Contohnya dapat terlihat pada kegiatan Merti Kali (bersih sungai). Selain merupakan upaya untuk menjaga lingkungan sungai, juga menciptakan sinergi yang positif antarmakhluk hidup.
- Sangkan Paraning Dumadi
Falsafah ini diambil dari bahasa Jawa kuno. Secara bahasa, sangkan artinya asal muasal, paran artinya tujuan, dan dumadi artinya menjadi, yang menjadikan, atau pencipta. Jadi falsafah Sangkan Paraning Dumadi berarti keyakinan bahwa Tuhan ialah asal-muasal dan tempat kembali segala sesuatu.
Konsep Sangkan Paraning Dumadi diwujudkan dalam tiga susunan sumbu filosofis yang ada di Daerah Istimewa Yogyakarta, yaitu garis imajiner yang menghubungkan Gunung Merapi, Keraton, dan Pantai Selatan.

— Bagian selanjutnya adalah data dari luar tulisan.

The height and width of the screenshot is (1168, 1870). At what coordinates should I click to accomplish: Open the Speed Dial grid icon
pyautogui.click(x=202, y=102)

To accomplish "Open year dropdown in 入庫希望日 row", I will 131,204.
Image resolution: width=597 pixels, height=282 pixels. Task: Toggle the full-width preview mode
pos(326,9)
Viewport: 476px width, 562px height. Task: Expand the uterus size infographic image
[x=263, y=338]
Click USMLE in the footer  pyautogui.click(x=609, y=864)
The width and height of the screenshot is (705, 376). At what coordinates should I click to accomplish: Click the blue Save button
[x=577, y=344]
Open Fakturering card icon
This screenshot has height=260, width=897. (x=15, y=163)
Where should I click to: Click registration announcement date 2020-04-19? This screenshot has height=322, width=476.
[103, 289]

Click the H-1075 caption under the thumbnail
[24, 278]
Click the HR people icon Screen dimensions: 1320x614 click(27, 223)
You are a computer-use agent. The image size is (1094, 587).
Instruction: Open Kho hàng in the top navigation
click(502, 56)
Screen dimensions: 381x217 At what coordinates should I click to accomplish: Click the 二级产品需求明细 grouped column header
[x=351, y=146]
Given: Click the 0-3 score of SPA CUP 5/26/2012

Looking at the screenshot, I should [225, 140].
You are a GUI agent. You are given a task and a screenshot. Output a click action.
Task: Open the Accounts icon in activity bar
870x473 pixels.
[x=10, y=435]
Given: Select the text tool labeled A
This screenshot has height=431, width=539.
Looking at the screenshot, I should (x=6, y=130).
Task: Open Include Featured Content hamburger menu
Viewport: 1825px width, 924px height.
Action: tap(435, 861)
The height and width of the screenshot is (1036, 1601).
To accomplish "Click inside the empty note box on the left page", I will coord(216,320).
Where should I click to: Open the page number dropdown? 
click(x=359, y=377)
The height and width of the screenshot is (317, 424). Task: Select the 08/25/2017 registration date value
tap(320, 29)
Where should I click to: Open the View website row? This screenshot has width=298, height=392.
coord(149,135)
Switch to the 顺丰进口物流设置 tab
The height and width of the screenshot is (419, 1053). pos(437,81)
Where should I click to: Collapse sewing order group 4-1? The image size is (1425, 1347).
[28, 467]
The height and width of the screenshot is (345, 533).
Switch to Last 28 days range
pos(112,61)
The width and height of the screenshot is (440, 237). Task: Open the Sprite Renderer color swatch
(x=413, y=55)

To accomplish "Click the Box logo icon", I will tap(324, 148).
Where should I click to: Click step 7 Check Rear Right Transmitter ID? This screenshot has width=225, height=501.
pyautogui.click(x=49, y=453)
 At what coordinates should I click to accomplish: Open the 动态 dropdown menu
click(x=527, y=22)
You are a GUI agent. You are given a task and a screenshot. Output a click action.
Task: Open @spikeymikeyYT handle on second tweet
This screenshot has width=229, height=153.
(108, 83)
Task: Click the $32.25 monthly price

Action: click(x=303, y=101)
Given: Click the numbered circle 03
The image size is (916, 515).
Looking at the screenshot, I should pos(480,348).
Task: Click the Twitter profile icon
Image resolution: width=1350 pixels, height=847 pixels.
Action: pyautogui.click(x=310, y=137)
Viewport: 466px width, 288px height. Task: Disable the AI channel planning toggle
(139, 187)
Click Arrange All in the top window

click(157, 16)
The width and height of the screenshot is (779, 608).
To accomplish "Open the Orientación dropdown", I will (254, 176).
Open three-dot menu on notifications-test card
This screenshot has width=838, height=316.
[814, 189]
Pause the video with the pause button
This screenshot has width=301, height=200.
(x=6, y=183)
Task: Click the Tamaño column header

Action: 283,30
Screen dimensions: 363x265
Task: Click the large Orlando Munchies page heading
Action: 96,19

- Manunggaling Kawula Lan Gusti
Manunggaling Kawula Lan Gusti memberikan pemahaman bahwa manusia adalah salah satu alat Tuhan untuk merawat alam semesta. Ketika manusia mampu menyerahkan hidup sepenuhnya pada Tuhannya secara tulus dan ikhlas.
Dalam hal kepemimpinan, filosofi ini akan menjadikan seorang pemimpin sadar bahwa dirinya adalah perpanjangan tangan Tuhan untuk menjaga dan merawat rakyatnya. Demikian pula rakyat bisa menyadari bahwa Tuhan menjaga mereka melalui pemimpinnya.
- Takhta untuk Rakyat
Filosofi yang ini masih berkaitan dengan filosofi sebelumnya, Manunggaling Kawula Lan Gusti. Bahwa Keraton sebagai simbol pemimpin rakyat selalu berpihak, bersama, menyatu dengan rakyatnya. Keraton akan selalu menjadi bagian dari rakyat dan sama-sama memperjuangkan kualitas kehidupan menuju masa depan.
- Poros Imajiner
Seperti dijelaskan sebelumnya, Poros Imajiner divisualisasikan dalam wujud tiga tempat istimewa di Yogyakarta yang meliputi Gunung Merapi, Tugu Yogyakarta, Keraton, Panggung Krapyak, dan Pantai Selatan. Poros Imajiner melambangkan keselarasan dan keseimbangan di alam. Alam di sini terdiri dari lima aspek yaitu api dari gunung Merapi, tanah dari bumi Ngayogyakarta, air dari Pantai Selatan, angin dan angkasa.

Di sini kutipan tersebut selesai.